#### DATA SHOWN
=== Section Start ===
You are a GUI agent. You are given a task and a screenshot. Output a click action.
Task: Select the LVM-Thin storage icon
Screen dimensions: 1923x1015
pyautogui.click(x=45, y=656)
=== Section End ===
=== Section Start ===
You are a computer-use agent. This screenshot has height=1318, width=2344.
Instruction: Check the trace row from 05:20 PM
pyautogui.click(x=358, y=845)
=== Section End ===
#### EXERCISE
With "agent" as the search string, filter the records and return each line that has it.

#### REPLY
You are a GUI agent. You are given a task and a screenshot. Output a click action.
You are a computer-use agent. This screenshot has height=1318, width=2344.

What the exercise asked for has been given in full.